Grants to fund young reporters for major news outlets in Central Appalachia

Central Appalachia will get more news coverage with funding of reporters for established news organizations by a philanthropic initiative.

The Galloway Family Foundation and The GroundTruth Project’s new “Report for America” initiative will offer establish three year-long fellowships next year for emerging journalists at the Lexington Herald-LeaderWest Virginia Public Broadcasting and the Charleston Gazette-Mail.

The Herald-Leader reports, "The three journalists will report directly to their respective news organizations and combine daily assignments with a longer, in-depth project that will be a collaboration of the three news organizations. (Journalists interested in applying may do so here.)
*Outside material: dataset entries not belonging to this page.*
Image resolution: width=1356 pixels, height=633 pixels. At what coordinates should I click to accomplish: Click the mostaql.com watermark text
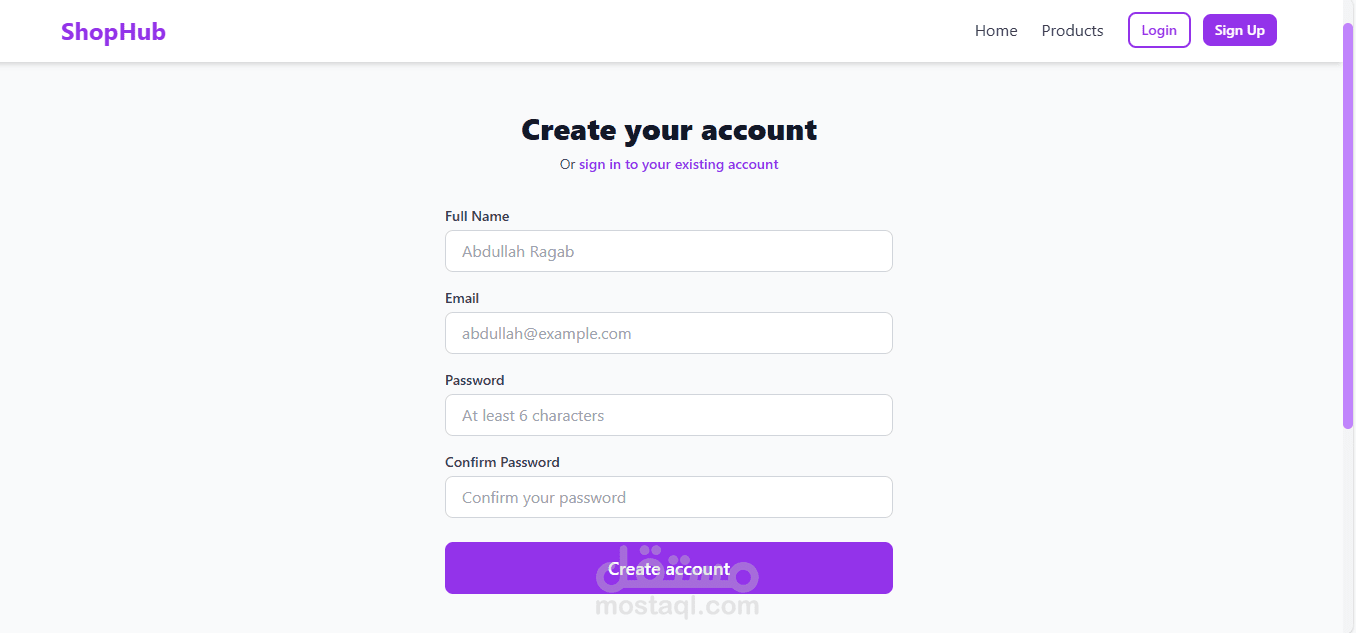tap(677, 606)
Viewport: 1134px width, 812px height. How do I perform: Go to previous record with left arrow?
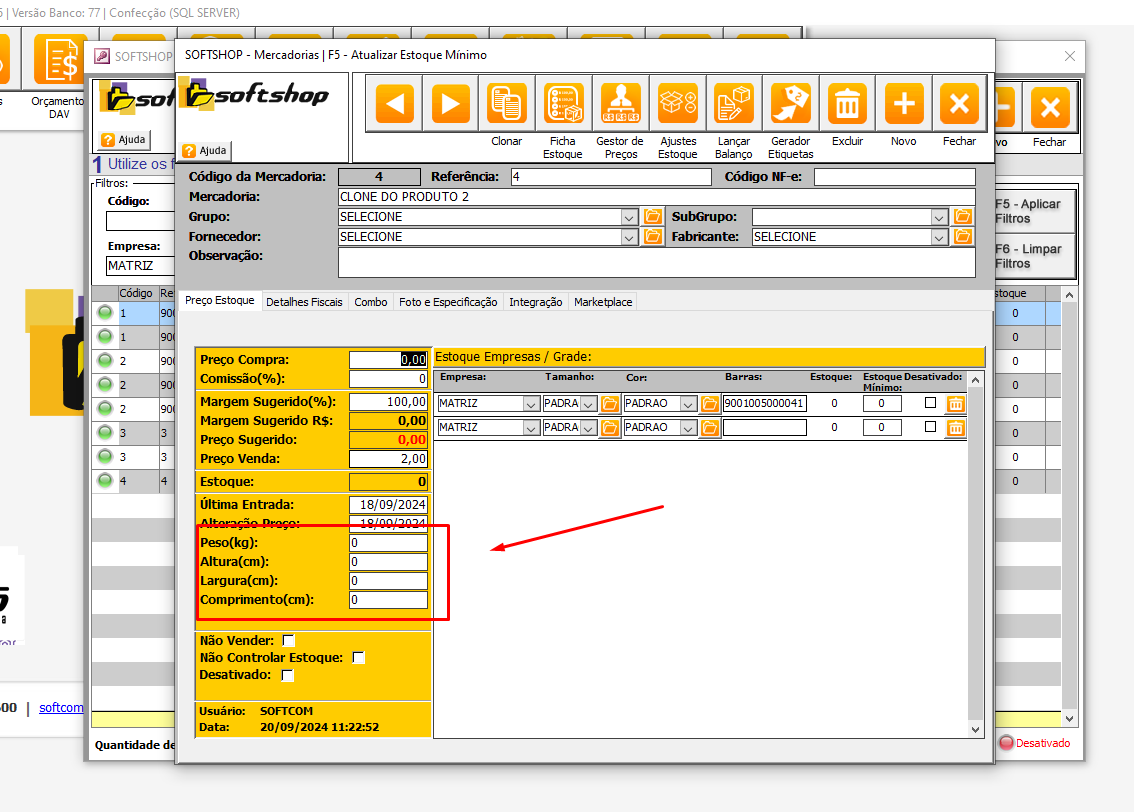394,104
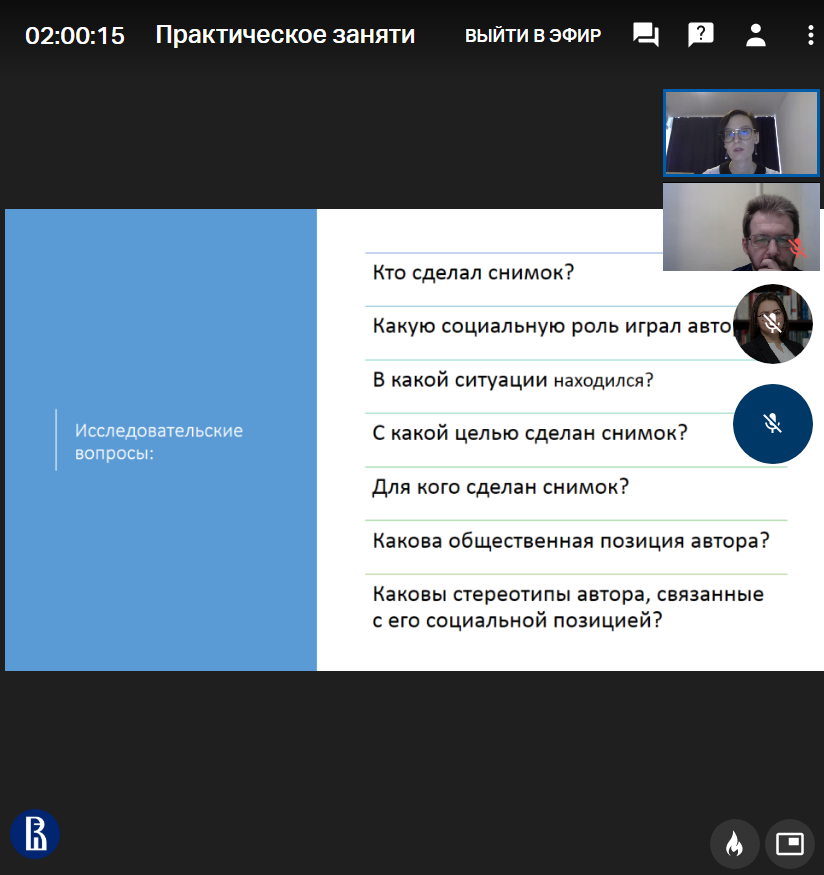Click slide line Кто сделал снимок?
Image resolution: width=824 pixels, height=875 pixels.
[x=473, y=272]
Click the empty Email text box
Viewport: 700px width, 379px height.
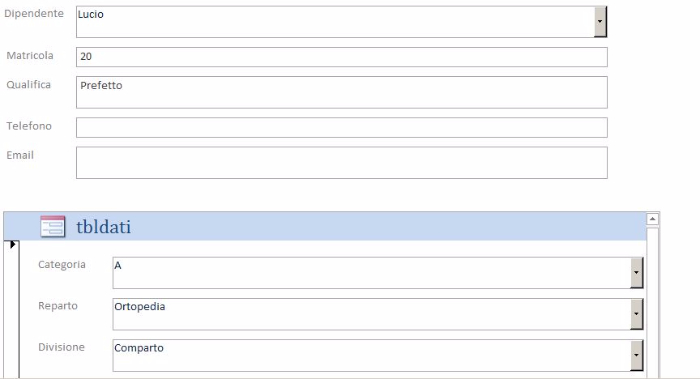point(342,163)
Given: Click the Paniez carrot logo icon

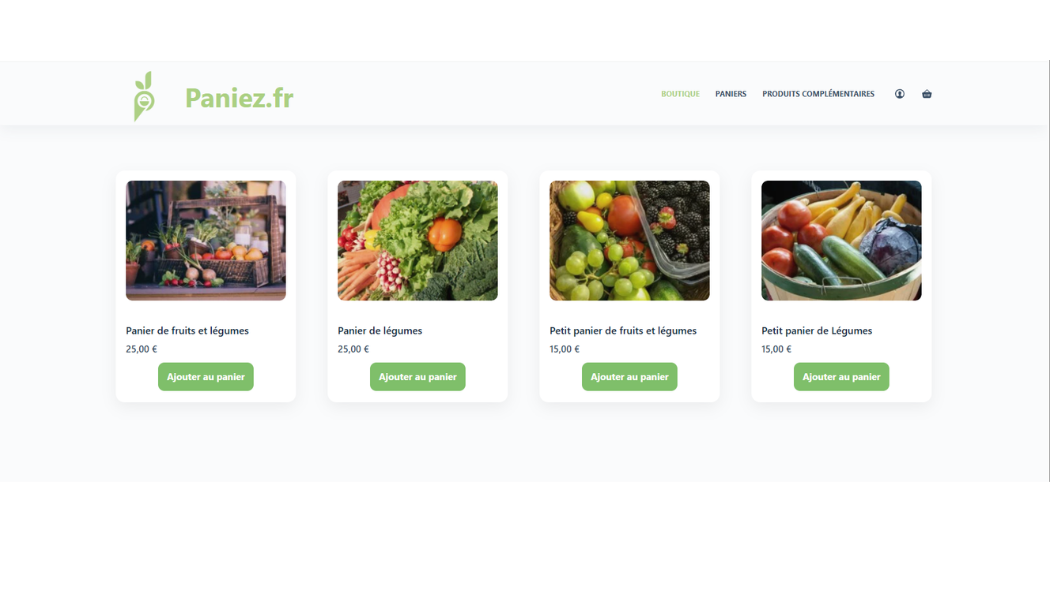Looking at the screenshot, I should (144, 96).

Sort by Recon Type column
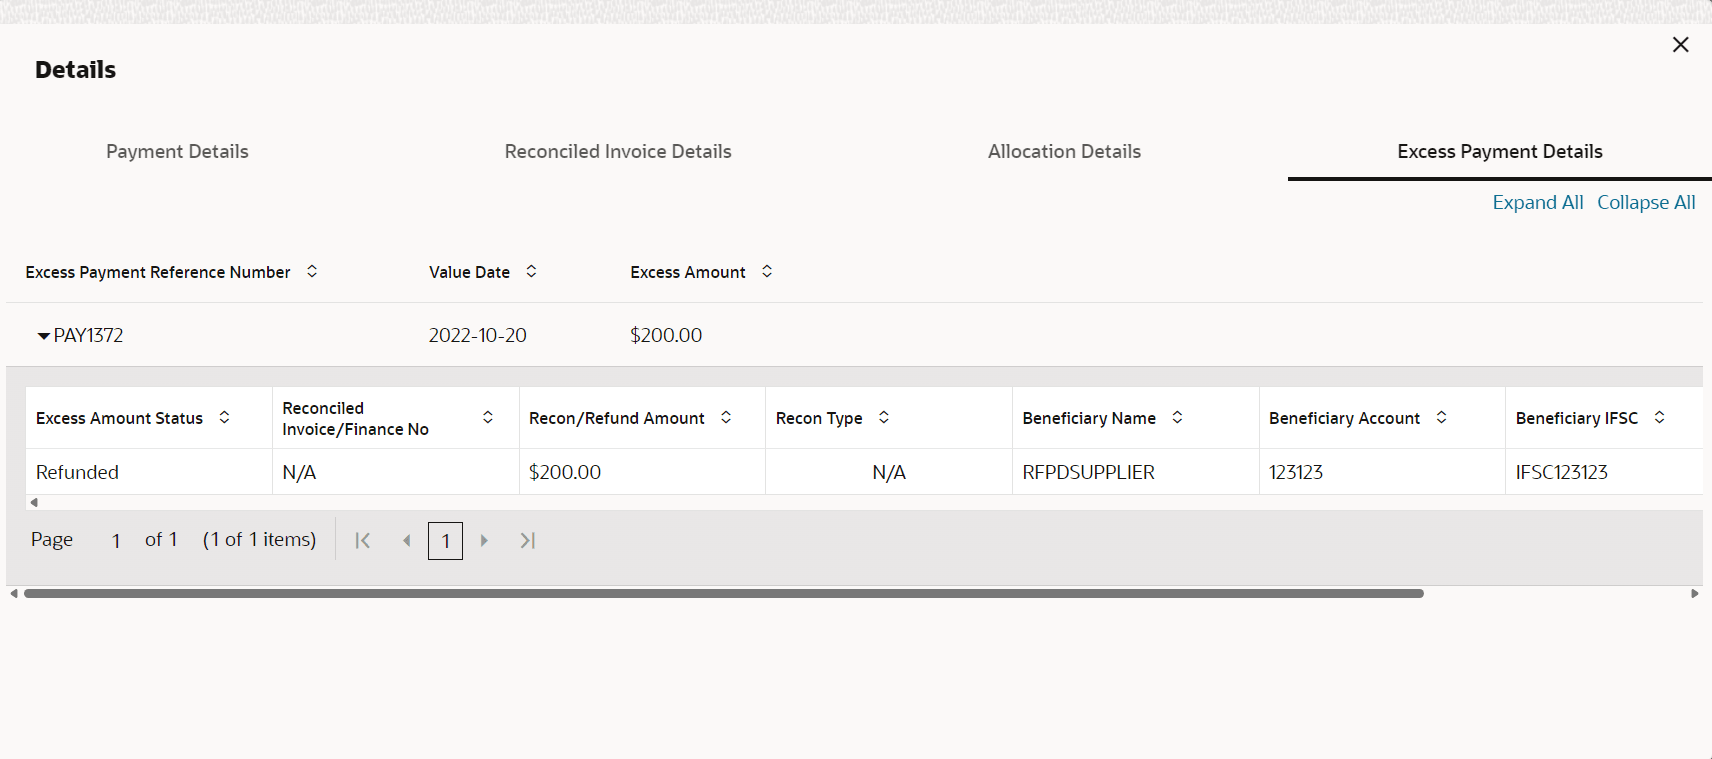[884, 417]
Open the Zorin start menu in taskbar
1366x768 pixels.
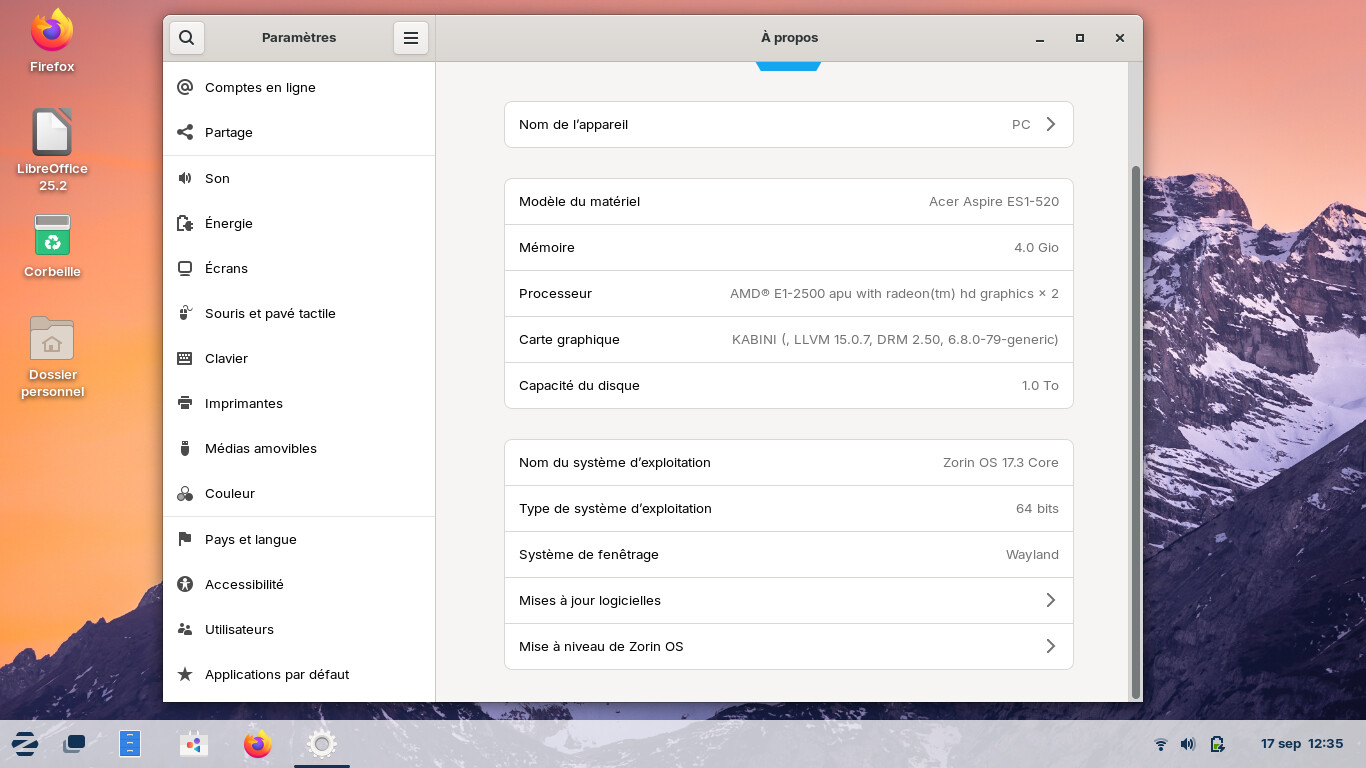coord(25,744)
The Galloway Foundation finances journalism fellowships all over the world. Founder L. Thomas Galloway, a Kentucky native, said he hopes the effort “will increase the resources available to Appalachian journalism, and in doing so, allow for more in-depth coverage of the serious issues confronting the region.”

The Herald-Leader reporter will be assigned to Pikeville, re-establishing a bureau the McClatchy Co. newspaper closed in 2011. "In West Virginia, the Charleston Gazette-Mail and West Virginia Public Broadcasting both plan to have their reporters in the southern part of the state, which like Eastern Kentucky lies in the depressed Central Appalachian coalfield.

The reporters' mentorship and training program "will include a collaboration with the Center for Investigative Reporting to prepare and guide the reporters to work together on a long-form piece for Reveal, the public radio program and podcast that CIR produces and distributes nationally with PRX," the Herald-Leader reports.